• [Exercise requirements]
Copy out the data from the line with "This screenshot has height=788, width=1044." up to and including the last line, keeping each line whole. Multiply only the coordinates in the answers by 2.3, round each to a whole number with halves going up, and leave out the pictures.

Start of Stored records

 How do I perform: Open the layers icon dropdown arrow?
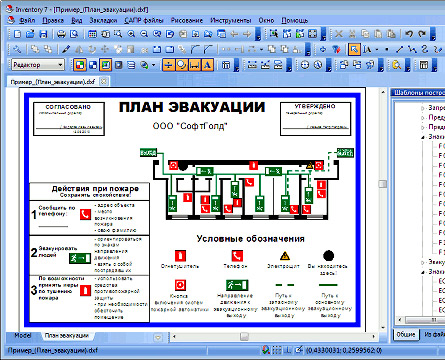pyautogui.click(x=154, y=65)
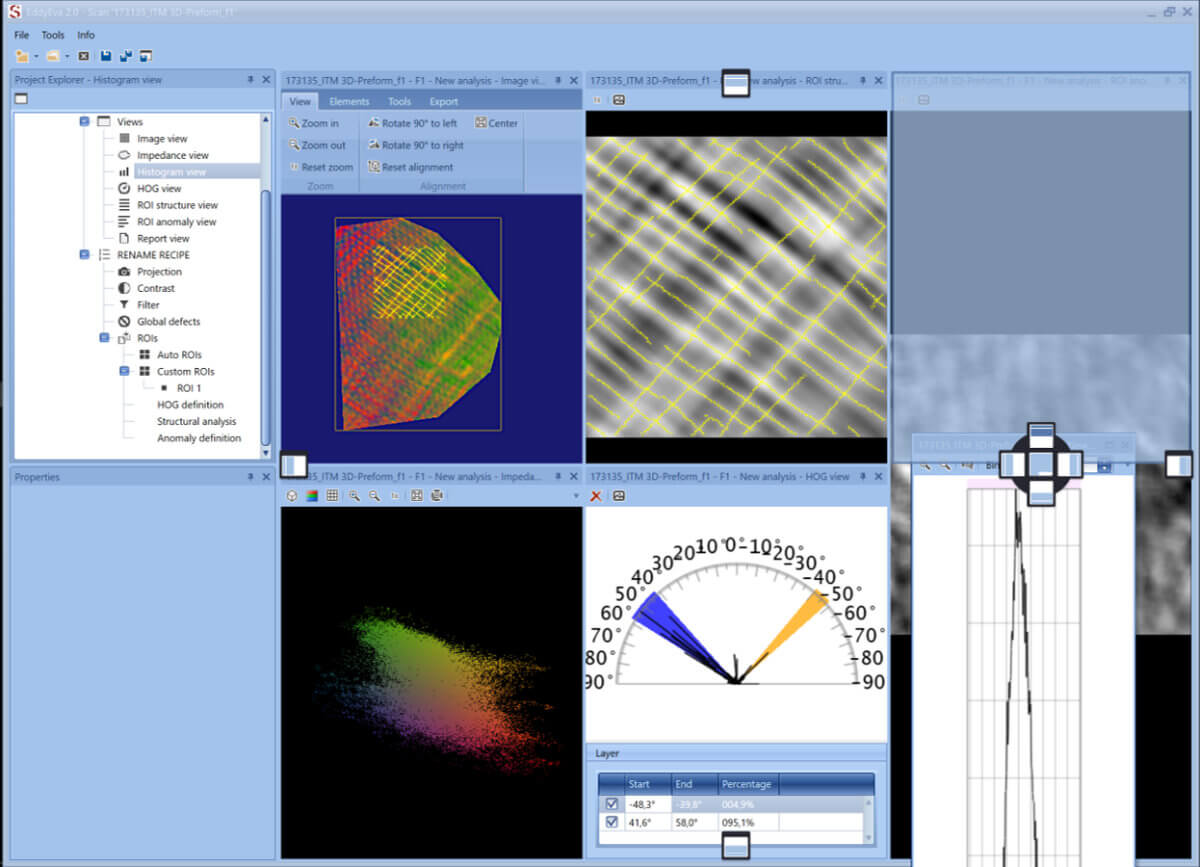This screenshot has height=867, width=1200.
Task: Collapse the Custom ROIs tree node
Action: 125,371
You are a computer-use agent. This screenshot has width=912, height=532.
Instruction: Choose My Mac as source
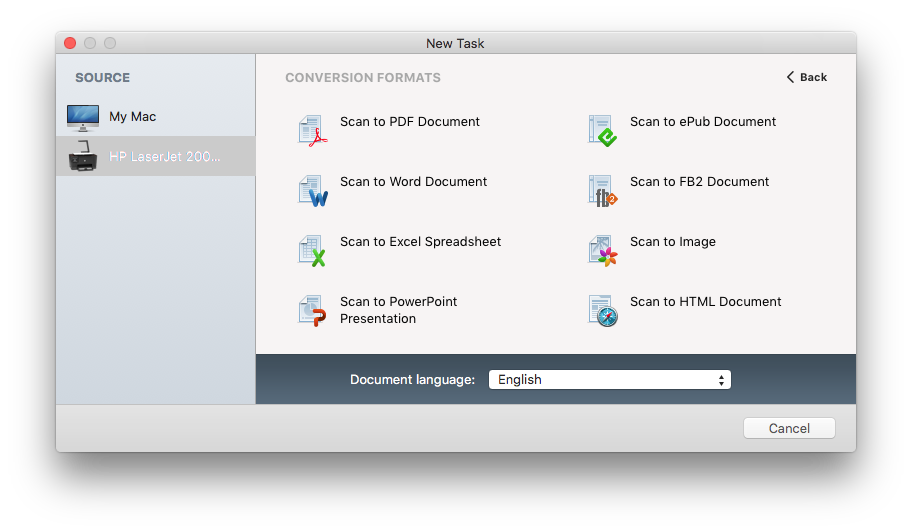133,117
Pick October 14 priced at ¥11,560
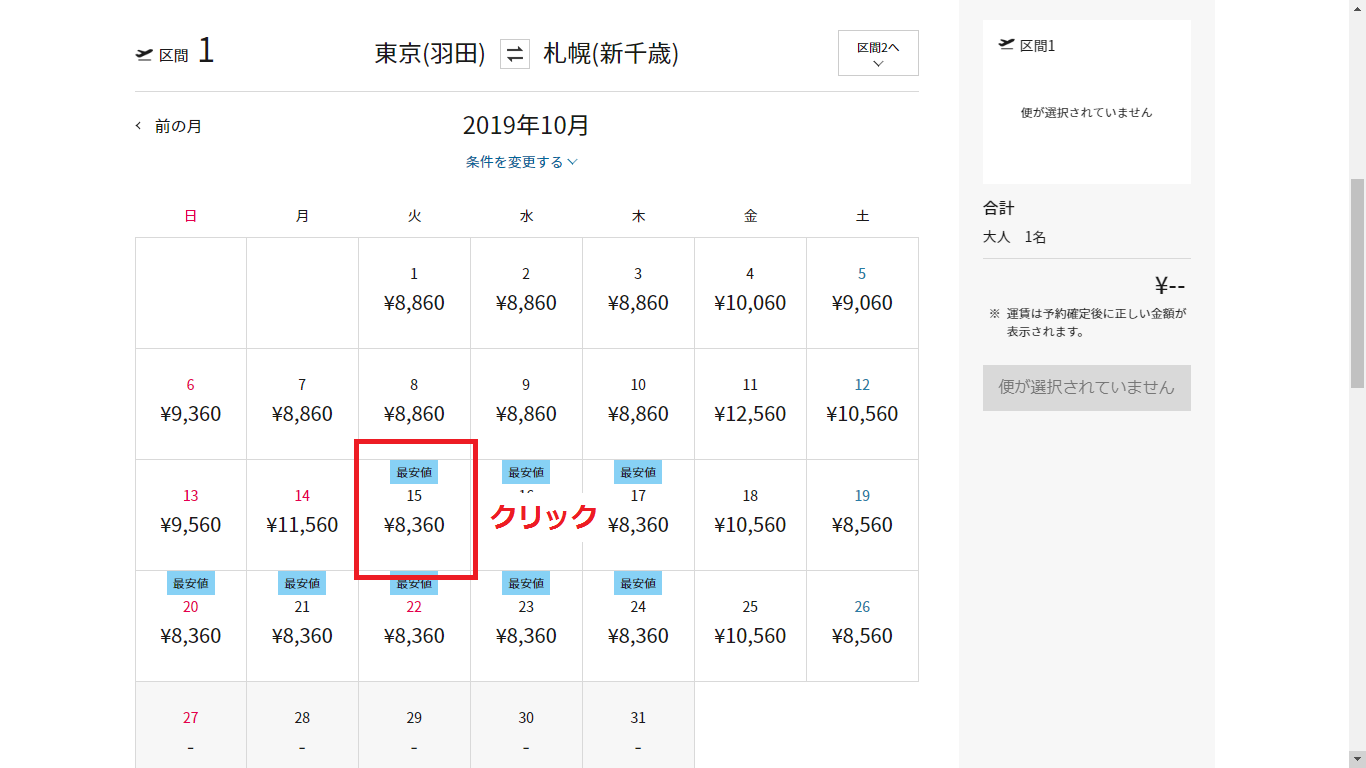This screenshot has height=768, width=1366. [302, 514]
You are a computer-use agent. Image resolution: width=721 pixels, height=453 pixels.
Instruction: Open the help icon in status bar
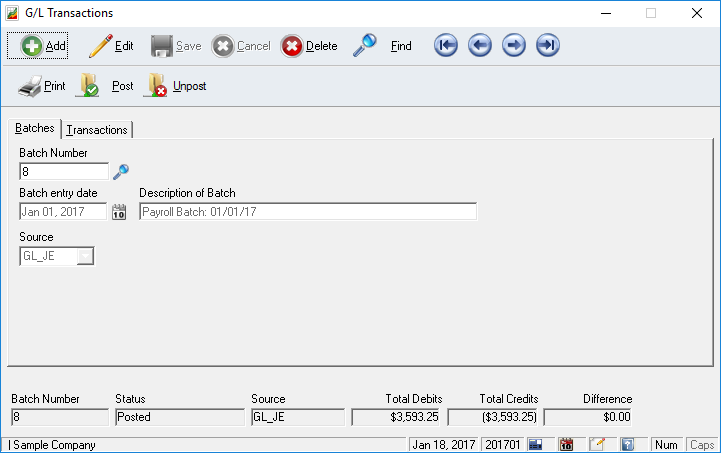click(x=628, y=444)
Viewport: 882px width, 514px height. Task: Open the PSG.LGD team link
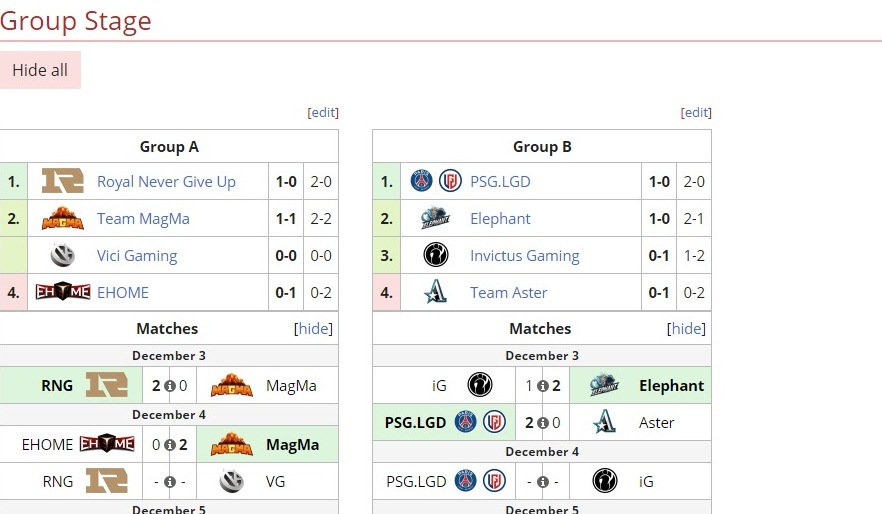pyautogui.click(x=500, y=181)
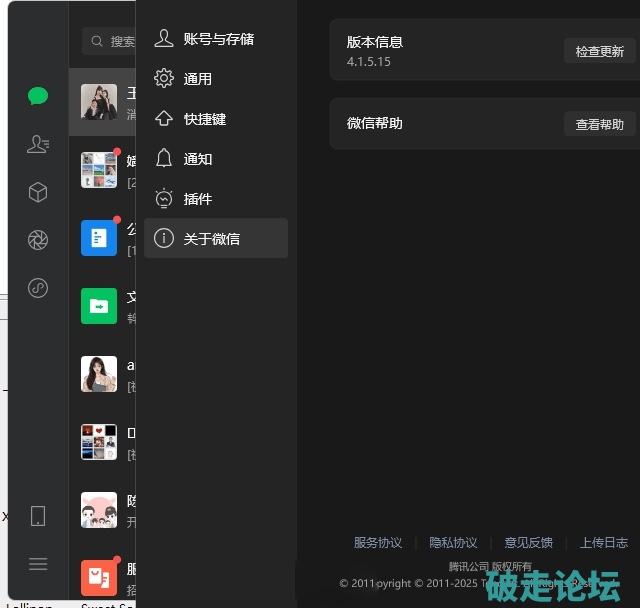
Task: Click the 检查更新 button
Action: tap(599, 52)
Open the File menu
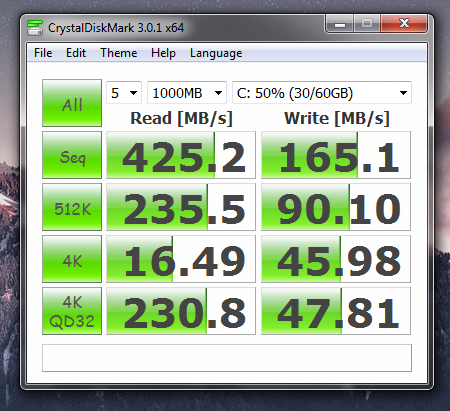The image size is (450, 411). pyautogui.click(x=43, y=53)
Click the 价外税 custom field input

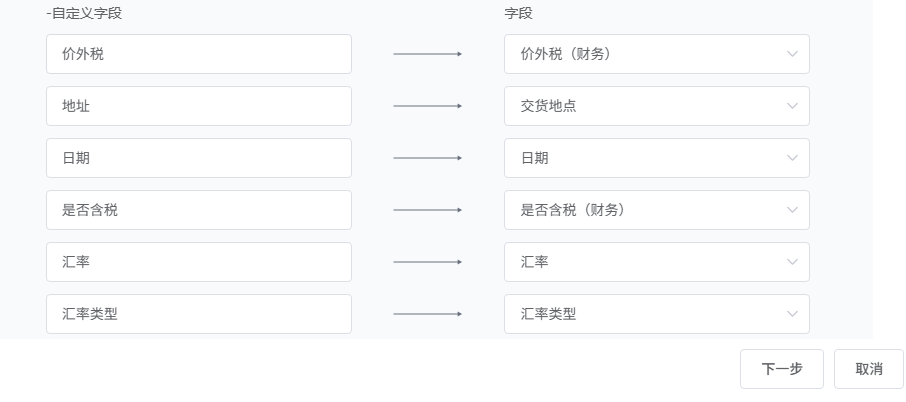[x=198, y=54]
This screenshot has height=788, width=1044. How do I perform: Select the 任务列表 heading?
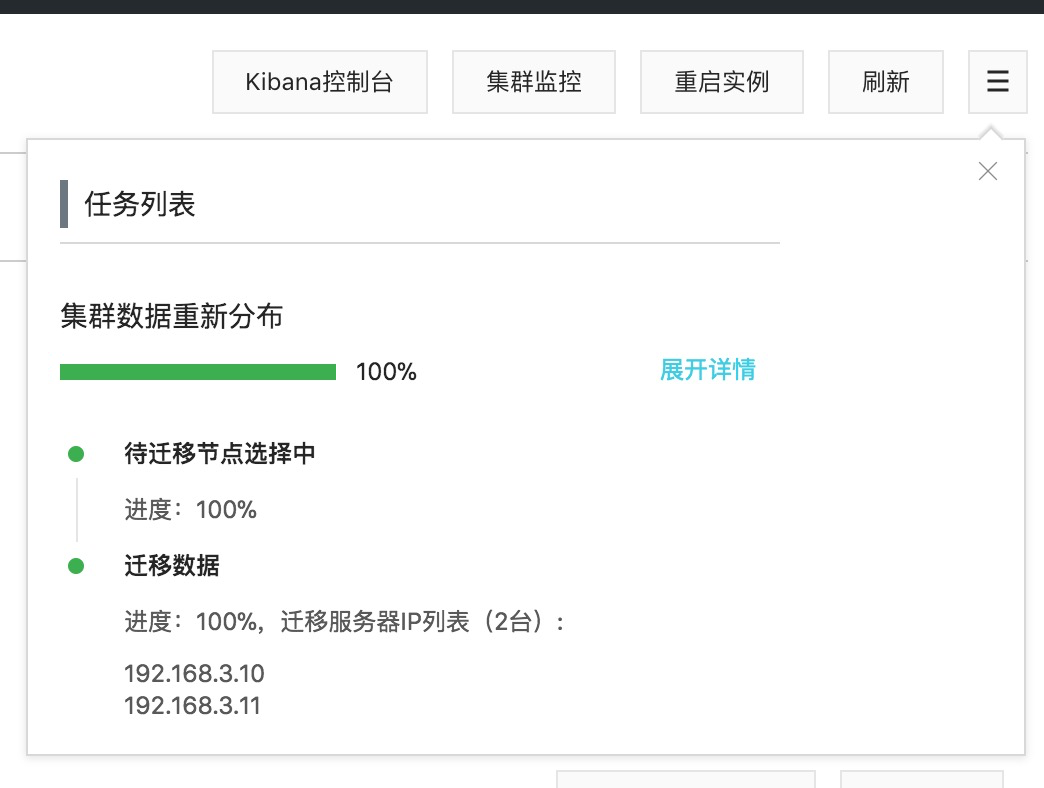140,205
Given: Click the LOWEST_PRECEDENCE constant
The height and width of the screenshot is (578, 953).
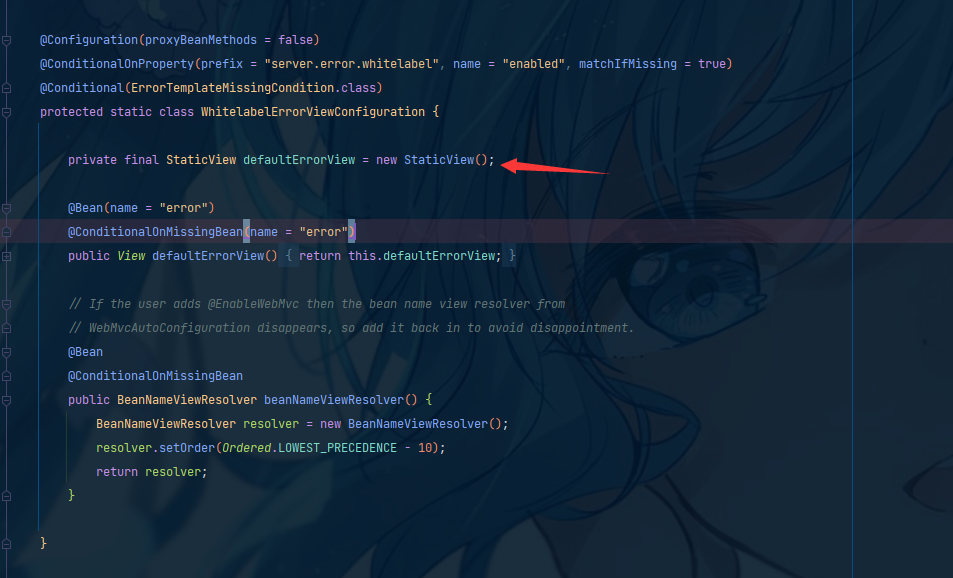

End of Stored records

• [Right answer]
This screenshot has height=788, width=1044. How do I perform: Select the 任务列表 heading?
322,472
Given: Click the LOWEST_PRECEDENCE constant
The height and width of the screenshot is (578, 953).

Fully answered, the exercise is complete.